Szukaj na tym blogu

sobota, 23 stycznia 2016

Księżna Mediolanu. Dzieje Izabeli Aragońskiej, matki królowej Bony - Renata Czarnecka.



Uwielbiam książki wskrzeszające postacie z dawnych czasów, zarówno kobiety jak i mężczyzn. Sięgnęłam po książkę Pani Czarneckiej po lekturze kilku książek autorstwa Małgorzaty Duczmal.
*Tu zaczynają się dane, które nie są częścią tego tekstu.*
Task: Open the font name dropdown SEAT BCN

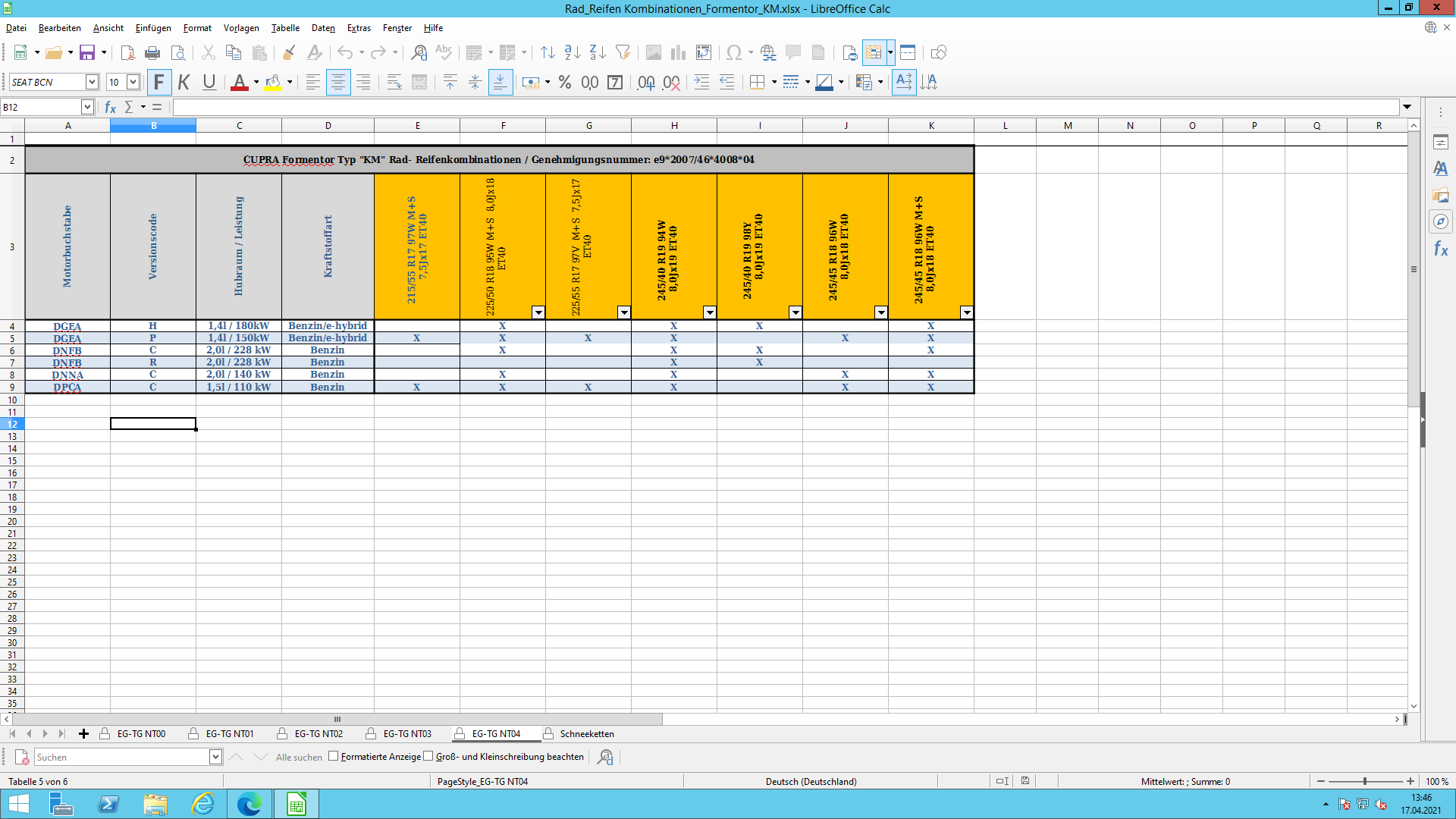Action: click(92, 82)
Ogólnie rzecz ciekawa, poznanie samej księżnej jej otoczenia bliższego i dalszego, warte sięgnięcia po książkę. Niemniej, chyba przeszkadzały mi infantylne dialogi, przeciągające się rozmowy o niczym (dla mnie o niczym), np. czy mój mąż odwiedzi moją sypialnie tej nocy, dlaczego nie odwiedza mnie, dlaczego ode mnie ucieka, etc..... Miałam też wrażenie, że wszystkie te rozgrywki słowne a później
i siłowe z mężem trwają miesiące a w rzeczywistości obejmowały kilka lat. Jednakże książka poruszyła we mnie moją strunę buntu. Bohaterka to kobieta wykształcona, mądra i ambitna, wydana za mąż za mężczyznę, który okazał się figurantem bez ambicji, ślepo poddającym się rozkazom - prośbom swojego wuja, który zabrał mu tron. Uwielbiał rozrywki, na które wuj mu pozwalał: łowiectwo i kochankowie. Zmuszony do małżeństwa, uciekł od obowiązków z nim związanych. Kobieta zaś czuła się odrzucona, oszukana, oczywiście nie kochana, samotna, upokarzana i raniona co chwila, przez męża i potężnego wuja.
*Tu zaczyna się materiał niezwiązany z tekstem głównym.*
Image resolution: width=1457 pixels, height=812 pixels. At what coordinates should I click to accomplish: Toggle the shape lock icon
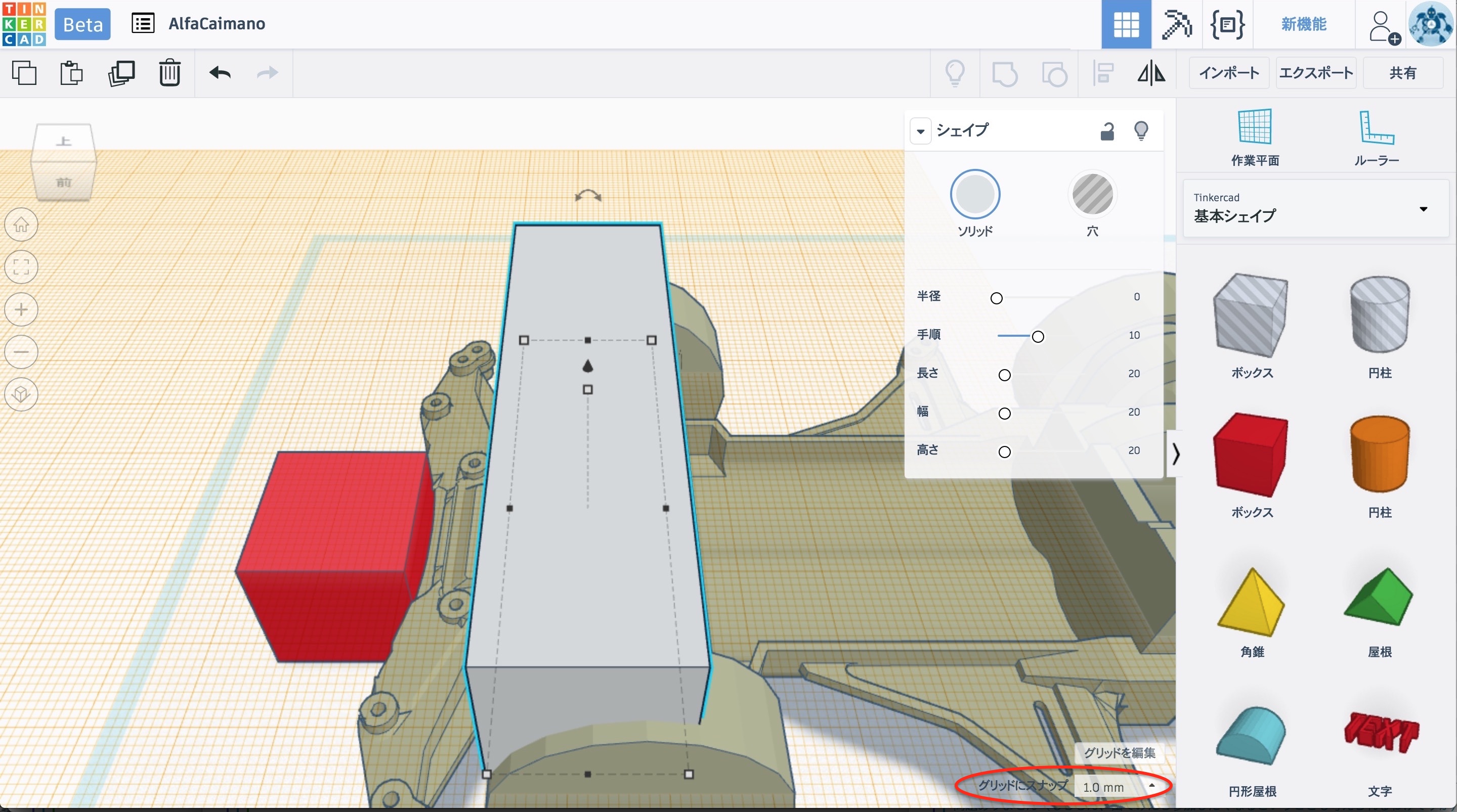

Kontynuacją tej książki są "Madonny z Bari. Matka i córka- księżna Mediolanu i królowa Bona", ale chyba na razie odłożę tę pozycją na półkę mojej pamięci, właśnie ze względu na styl pisarki.

Brak komentarzy:

Prześlij komentarz

Moja ciekawość obejmuje również zdanie innych, dlatego miło mi będzie jeśli zechcecie podzielić się ze mną swoją opinią na przeczytany temat :)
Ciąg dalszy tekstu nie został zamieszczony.